Kalp hastalıklarındaki uygulanabilecek diyet nedir?

Kalp hastalıklarındaki uygulanabilecek diyet nedir?
Kalp hastalıkları beslenme diyet

Kalp hastalıkları beslenme diyet. Sağlığın geliştirilmesi kavramı kapsamında; yeterli ve dengeli beslenme, düzenli fizik aktivite, sigara ve diğer bağımlılık yapıcı maddelerden uzak bir yaşam, düzenli uyku, boş zamanları değerlendirme ve diğer sağlıklı yaşam biçimleri etmenleri gibi çeşitli kavramlar yer almaktadır.

Beslenme insan yaşamının müdahale edilebilir bir bölümünü oluşturup kardiyovasküler sistem (KVS) hastalıklar ve kanser gibi diğer kronik hastalıklar açısından değiştirilebilen risk etmenleri arasında yer almaktadır.

Her yıl dünyada 17 milyon kişi kalp hastalıkları nedeniyle yaşamını yitirmektedir . Hem Amerika Birleşik Devletlerinde (ABD) hem de ülkemizde kalp hastalıkları en çok öldüren hastalıkların başında yer almaktadır.

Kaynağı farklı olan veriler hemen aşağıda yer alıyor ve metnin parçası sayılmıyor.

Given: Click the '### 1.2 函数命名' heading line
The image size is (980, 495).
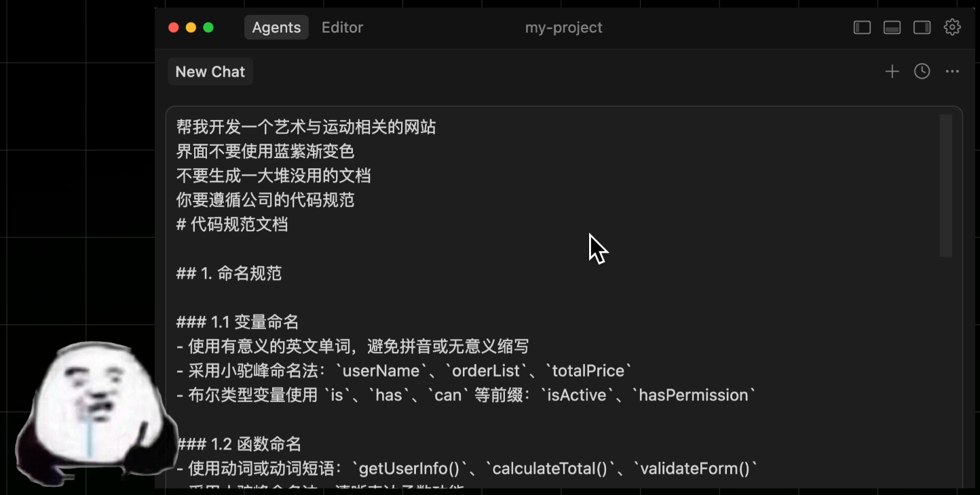Looking at the screenshot, I should point(239,444).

Türkiye’de 1998 yılı Devlet İstatistik Enstitüsü (DİE) verilerine göre ölümlerin %40,6’sının kalp hastalıklarına bağlı olduğu bilinmektdir. Buna dayanarak ülkemizde kalp hastalığından ölümlerin 155 bin dolayında olacağı tahmin edilmektedir. Yapılan çalışmalar, kardiyovasküler hastalıklarla diyet alışkanlığı arasında kuvvetli bir ilişki olduğunu ortaya koymuştur.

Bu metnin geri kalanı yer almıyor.